(Beginning of Text segment)
Alcohol abuse is a widespread issue that is problematic throughout the country. The effects of alcohol are widely known, and the National Institute on Alcohol Abuse and Alcoholism estimates that each year, 88,000 people in the die from alcohol-related causes. The legality and easy access to the substance makes it difficult for many to abstain without a treatment plan for alcohol abuse.
While citing statistics of the sheer volume of death related to alcohol use, there is a silver lining — no matter how severe the problem may be, most people with an alcohol use disorder can benefit from some form of treatment. Research shows that about one-third of those who receive treatment for alcohol problems have no further symptoms one year later. Many others substantially reduce their drinking and report fewer alcohol-related problems.
Several types of treatment are available to help those struggling. We may often think of 12-step programs or 28-day residential treatment, but thanks to the advances in modern medicine, many plans suit all needs of an individual. Treatment must be tailored to an individual’s specific requirements.
There are a few types of treatment for alcohol abuse. Behavioral therapies are standard for all addiction treatments, but they can also be applied to alcohol use disorders. The behavioral treatments are geared toward changing behavior through counseling and are led by a mental health professional, and supported by studies indicating their positive outcomes.
There is also medication therapy to help people with alcohol use disorders. Three medications are approved in the United States to help those people reduce their drinking and prevent relapse, which includes disulfiram, naltrexone, and acamprosate.
Disulfiram causes an adverse reaction when alcohol is consumed and will induce vomiting in those who combine the medication with alcohol. Naltrexone reduces alcohol consumption and reduces cravings in the brain, whereas acamprosate works by reducing the physical distress and emotional discomfort individuals experience when they quit drinking. These drugs are prescribed by a primary care physician or other health professionals and may be used alone, or in conjunction with counseling.
(End of Text segment)
### Problems to solve
- 1) Decide whether each statement agrees with the alcohol treatment text above. Answer yes or no for each, and quote the words of the text that decide it.
(a) About one-third of people treated for alcohol problems have no further symptoms a year later.
(b) Naltrexone induces vomiting in people who combine it with alcohol.
(c) The three medications may be used alone or together with counseling.
- 2) In the alcohol treatment text above, which medication reduces the physical distress and emotional discomfort people experience when they quit drinking?
(Beginning of Information provided)
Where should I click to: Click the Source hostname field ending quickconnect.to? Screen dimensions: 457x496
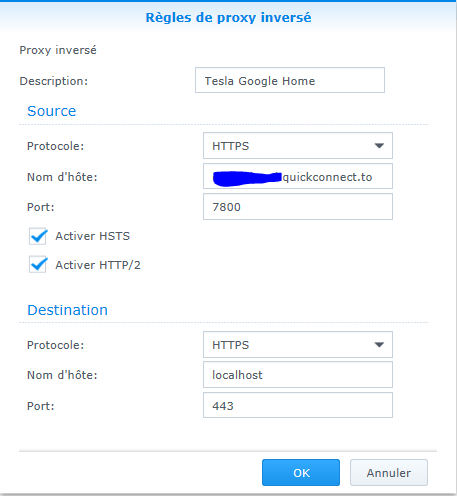point(298,176)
(End of Information provided)
### Solutions in order
- 1)
(a) Yes: "about one-third of those who receive treatment for alcohol problems have no further symptoms one year later"
(b) No: "Disulfiram causes an adverse reaction when alcohol is consumed and will induce vomiting in those who combine the medication with alcohol"
(c) Yes: "may be used alone, or in conjunction with counseling"

- 2) Acamprosate.